Un engin de l’Université survola la clairière, fit un peu de sur-place et vint se poser doucement derrière les tireurs. C’était un engin rapide. Il ressemblait à un fer de lance surmonté d’une coque transparente frappée de l’équation de Zoran.

Deux gardes universitaires en sortirent, en pectoral et jupe verts, l’arme G sur le côté gauche du ventre, une grenade S sur la hanche droite, le masque nasal en collier. Ils portaient la coiffure de guerre, les cheveux tressés en arrière, retenus par une épingle magnétique contre le casque conique aux larges bords. Ils allèrent d’un groupe à l’autre, interrogeant les tireurs qui les regardaient avec étonnement et inquiétude ; ils n’avaient jamais vu de gardes verts si bien armés.

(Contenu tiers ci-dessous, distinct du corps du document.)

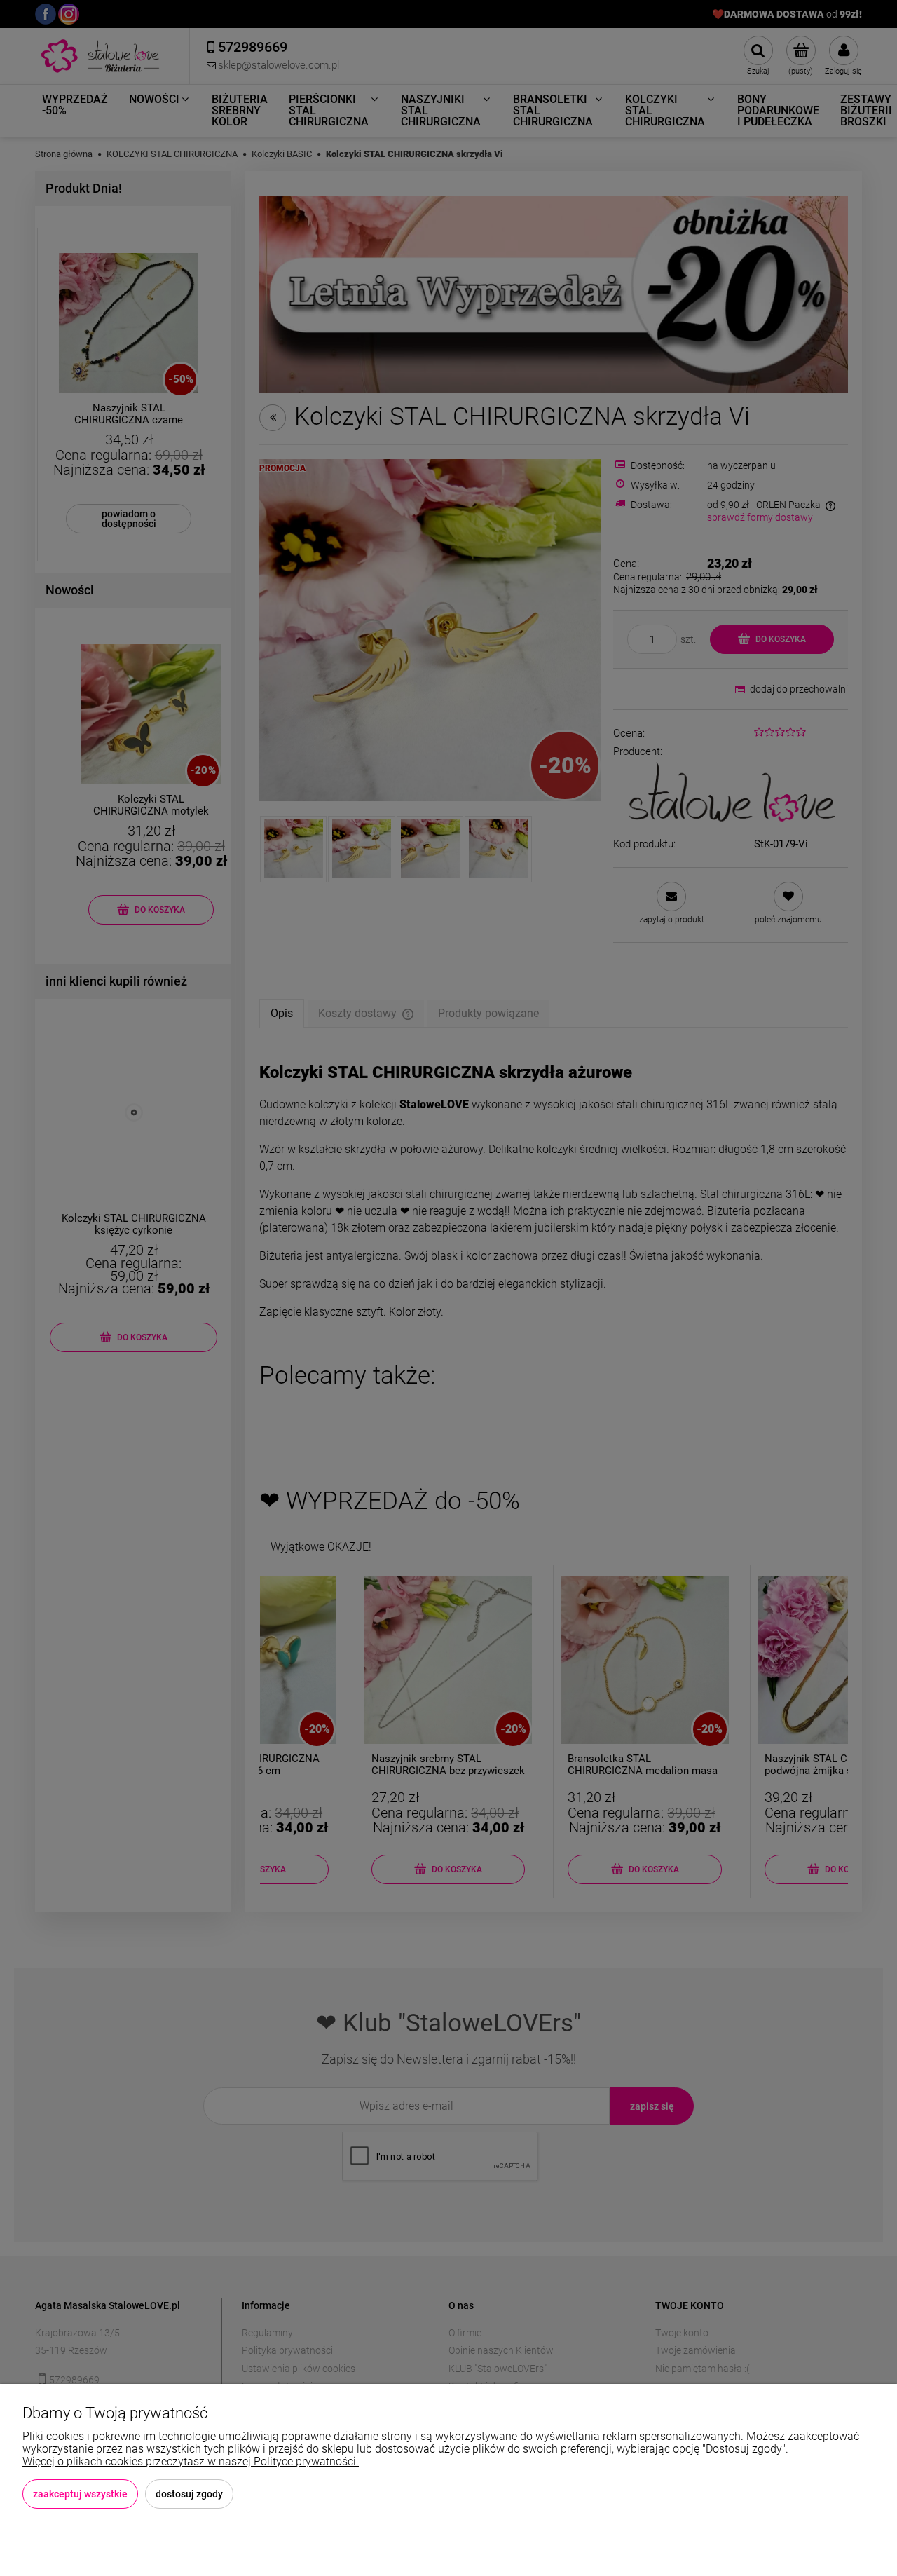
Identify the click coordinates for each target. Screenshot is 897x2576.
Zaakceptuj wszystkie (80, 2494)
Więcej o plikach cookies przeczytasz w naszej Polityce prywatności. (190, 2461)
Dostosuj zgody (189, 2494)
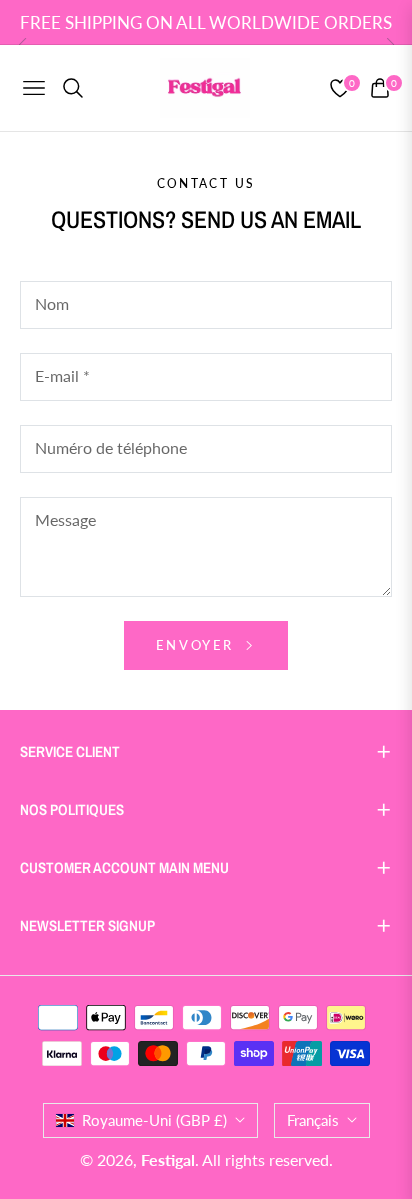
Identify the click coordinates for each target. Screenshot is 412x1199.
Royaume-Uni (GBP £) (154, 1120)
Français (313, 1120)
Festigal (168, 1159)
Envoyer (198, 645)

Les deux gardes cherchaient quelqu’un. Quand ils furent près d’Eléa : « Nous cherchons Eléa 3-19-07-91 », dirent-ils. Ils étaient passés à la Tour et, la trouvant vide, s’étaient renseignés au Central du Temps. Coban voulait voir Eléa sans délai.

— Je vais avec elle, dit Païkan.

Les gardes n’avaient pas la consigne de s’y opposer. L’engin franchit le lac comme une flèche jusqu’à la Bouche, et se laissa tomber à la verticale dans la cheminée verte de l’Université. Il ralentit au débouché du plafond du Parking, s’approcha du sol au-dessus de la piste centrale, prit une piste de desserte et se présenta devant la porte des laboratoires qui s’ouvrit, et se referma derrière lui.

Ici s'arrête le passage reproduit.